Only the lines from the one containing "Click the Other contacts info icon" to the end of the data below belong in the answer, each repeated exactly; no pictures.

▸ Stored data entries:
-=-=-=-=-
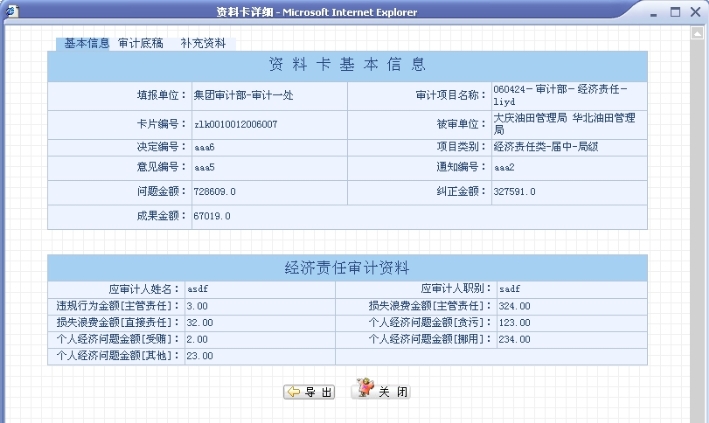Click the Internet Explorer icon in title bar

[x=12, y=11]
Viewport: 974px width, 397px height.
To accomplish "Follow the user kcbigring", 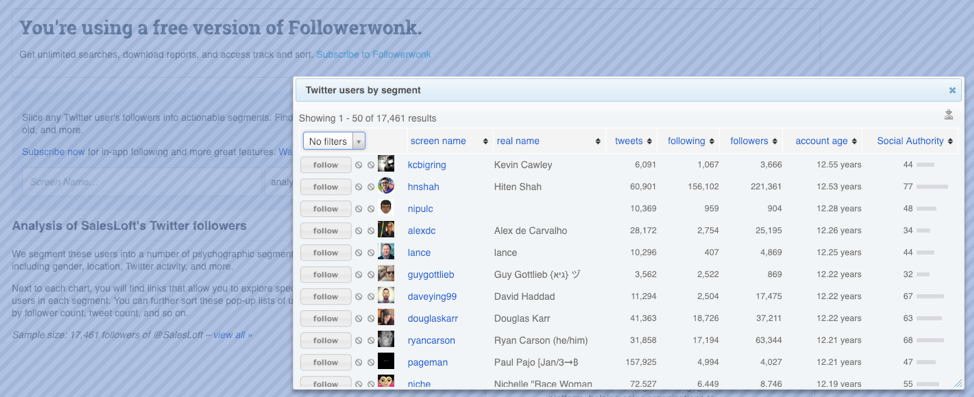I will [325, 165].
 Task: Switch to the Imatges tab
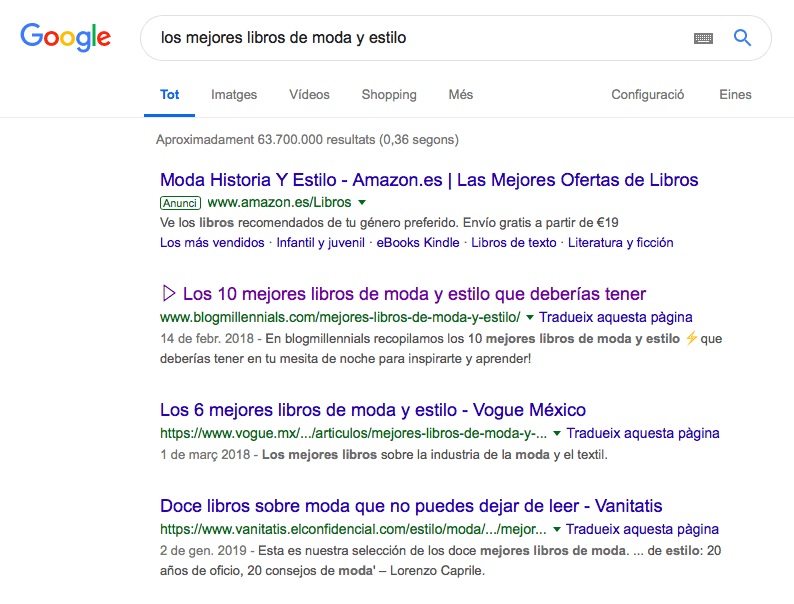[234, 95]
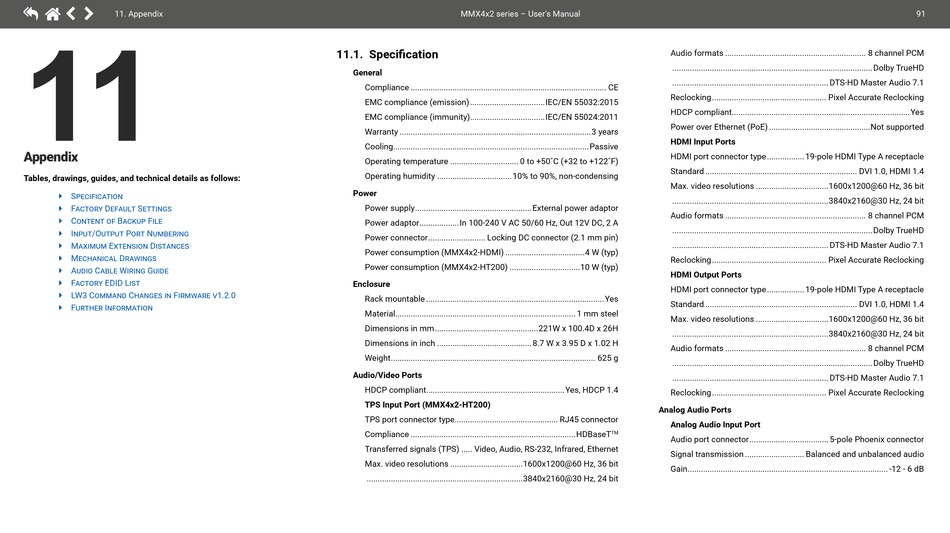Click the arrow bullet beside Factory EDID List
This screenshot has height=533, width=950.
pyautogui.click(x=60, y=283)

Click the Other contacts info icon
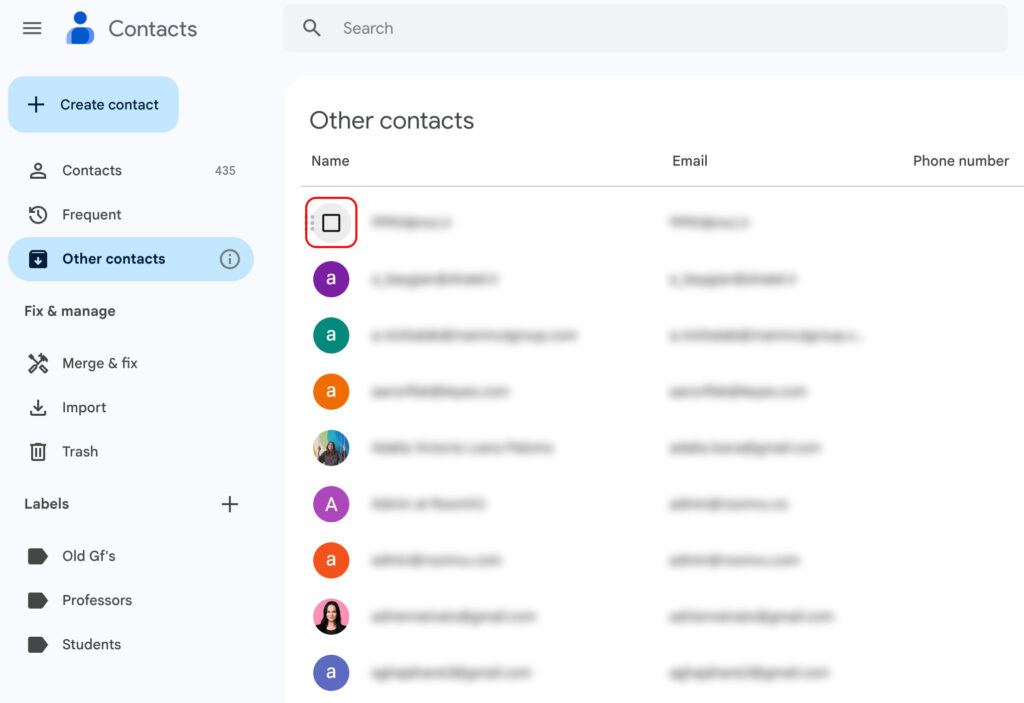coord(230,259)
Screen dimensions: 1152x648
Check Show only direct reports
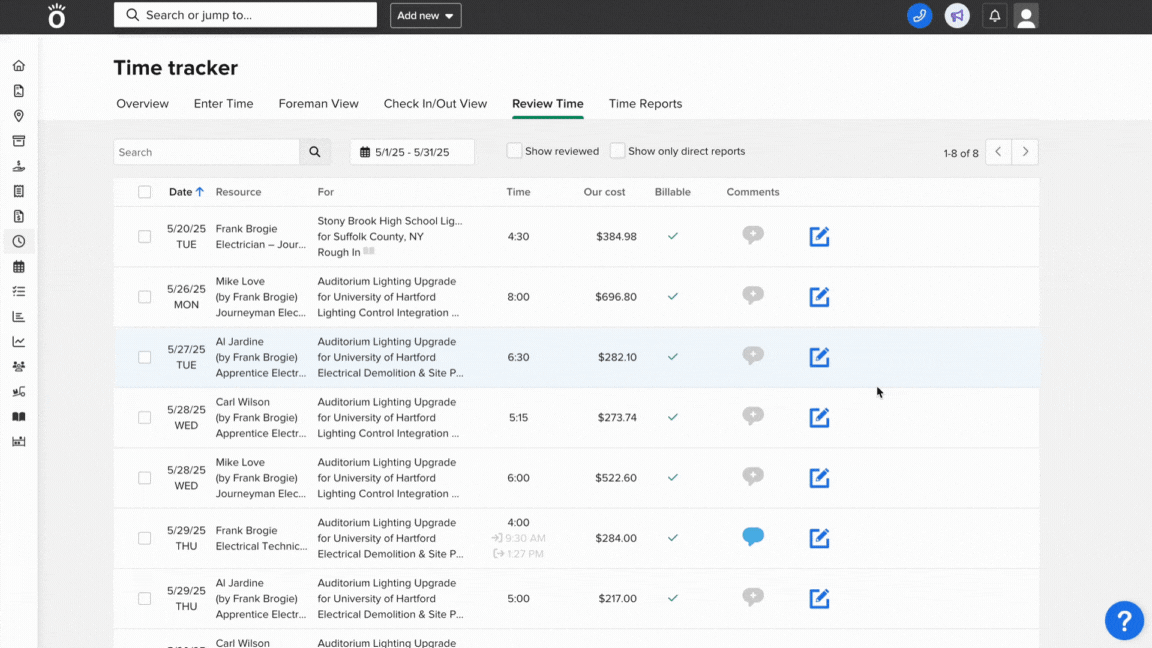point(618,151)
-=-=-=-=-
▸ Task answer:
Click the Other contacts info icon
coord(230,259)
Screen dimensions: 1152x648
Check Show only direct reports
point(618,151)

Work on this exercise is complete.